El diésel llega a los 29 pesos y ganaderos de Durango piden auxilio al Gobierno Federal

Publicado:

Durango, Dgo.

El reciente ajuste en los tableros de las gasolineras ha encendido las alarmas entre los criadores de reses de la entidad. El incremento en el costo del diésel, insumo vital para movilizar semovientes y operar la maquinaria agrícola, amenaza con devorar los escasos márgenes de ganancia que aún conserva el sector primario.

De 27 a 29 pesos: El golpe al bolsillo pecuario

Rogelio Soto Ochoa, titular de la Unión Ganadera Regional de Durango (UGRD), advirtió que la operatividad de los ranchos atraviesa una coyuntura crítica. Según el líder gremial, si con el litro de combustible rondando los 27 pesos la actividad ya caminaba sobre la cuerda floja, el salto hacia los 29 pesos representa un obstáculo casi insuperable para muchos productores locales.

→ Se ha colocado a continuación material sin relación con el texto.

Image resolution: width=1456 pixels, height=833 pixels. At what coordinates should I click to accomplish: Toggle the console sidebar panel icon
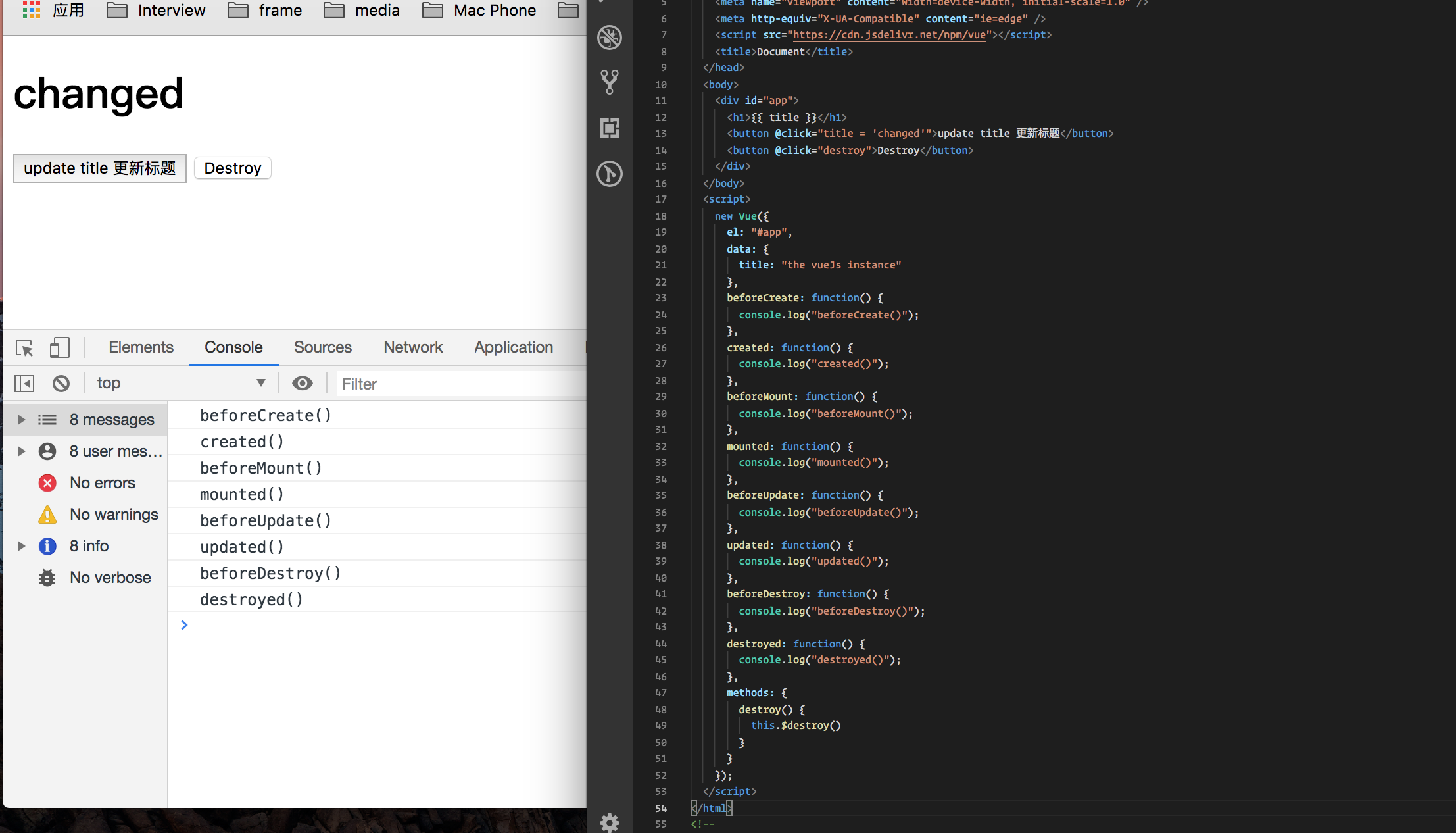pos(24,383)
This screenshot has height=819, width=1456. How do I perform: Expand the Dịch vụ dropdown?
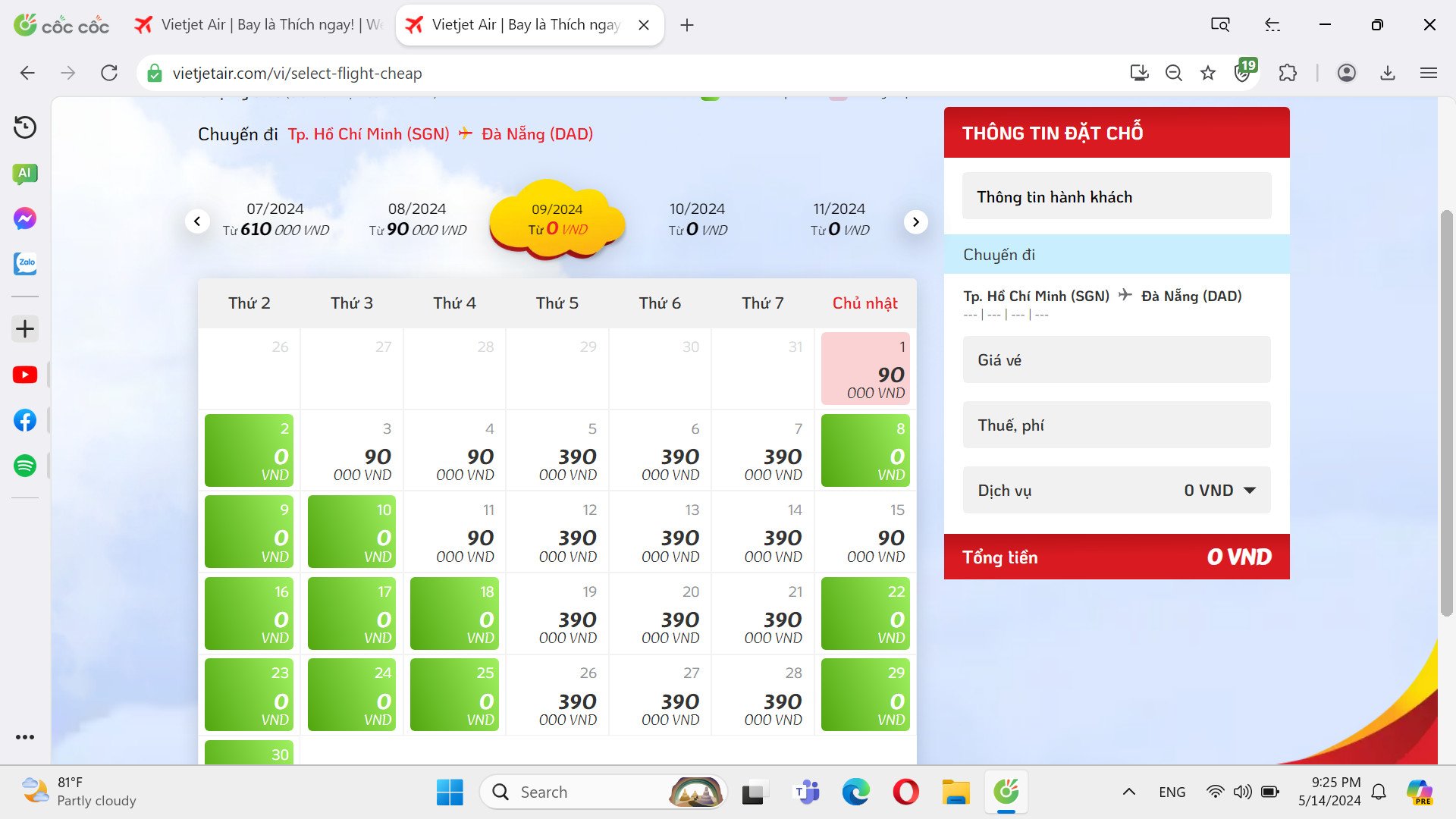(x=1249, y=490)
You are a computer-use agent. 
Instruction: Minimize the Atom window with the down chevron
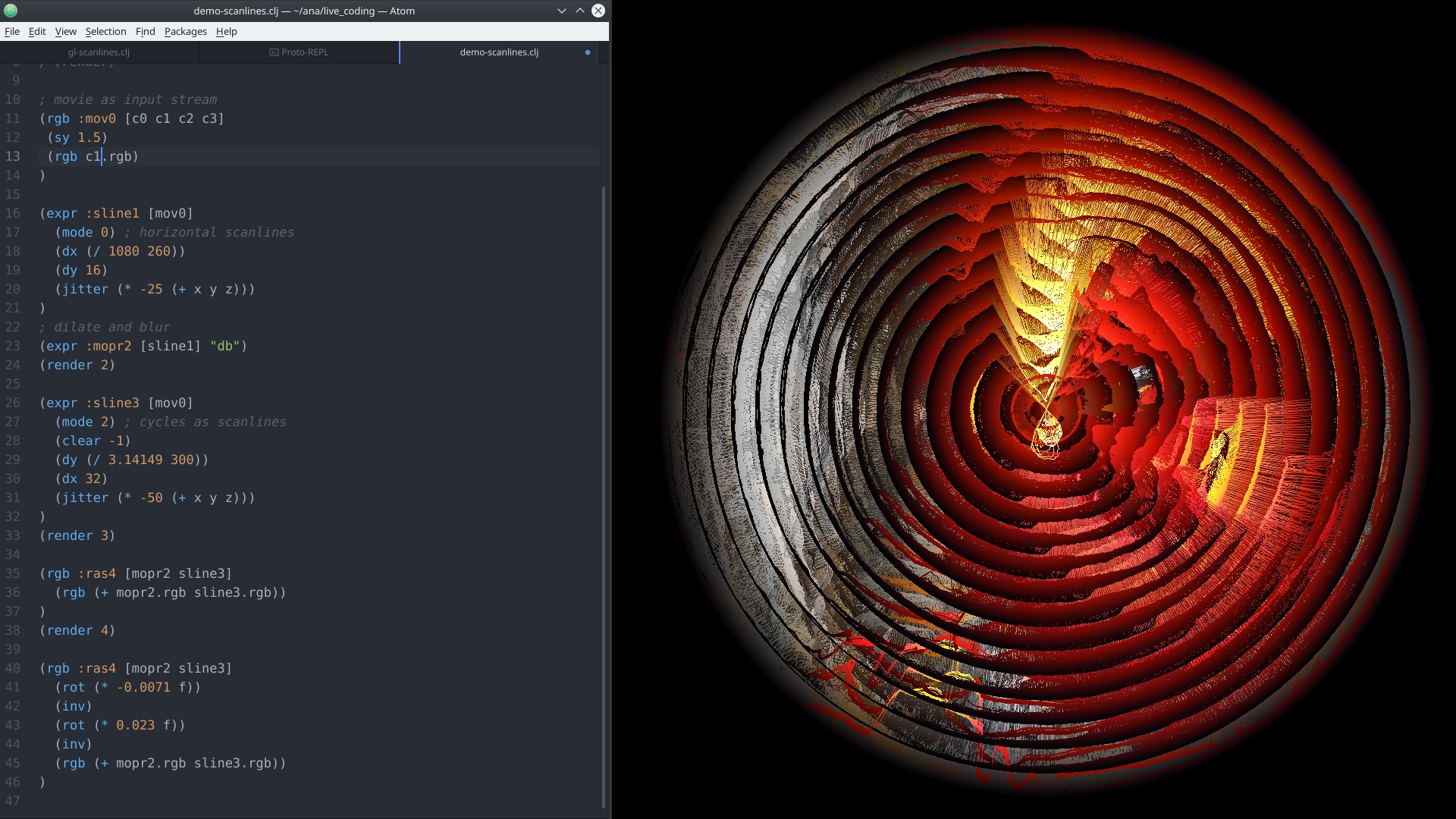pyautogui.click(x=562, y=11)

Ante esta escalada, el organismo empresarial urgió a la administración federal a implementar medidas de alivio tributario. La demanda específica es la activación de subsidios al IEPS (Impuesto Especial sobre Producción y Servicios), con el fin de frenar el efecto inflacionario que este energético inyecta directamente al costo final de la proteína animal.

El “respiro” del dólar y el maíz de importación

Pese al panorama gris en las bombas de combustible, Soto Ochoa señaló que no todo el escenario es adverso. Hasta el momento, otros insumos fundamentales para la engorda han logrado mantenerse estables. ¿La razón? El fortalecimiento de la moneda nacional frente al billete verde.

Se detalló que cerca del 90% de los suministros necesarios para finalizar el ganado en los corrales provienen del extranjero. En este sentido, la adquisición de maíz amarillo —base de la dieta del ganado— se ha visto beneficiada por un tipo de cambio favorable, lo que ha servido como un contrapeso temporal ante el encarecimiento del transporte.

Zozobra por conflictos internacionales

Sin embargo, esta estabilidad pende de un hilo. El gremio ganadero mira con recelo las turbulencias geopolíticas en Medio Oriente. El temor radica en que una intensificación de las hostilidades dispare el valor del dólar, lo que encarecería de inmediato las importaciones y dejaría a los productores duranguenses entre la espada y la pared: con insumos caros y combustible por las nubes.

Por ahora, los productores mantienen la esperanza de que los mercados se estabilicen, pues de ello depende que muchas unidades de producción en Durango no tengan que bajar la cortina de manera definitiva.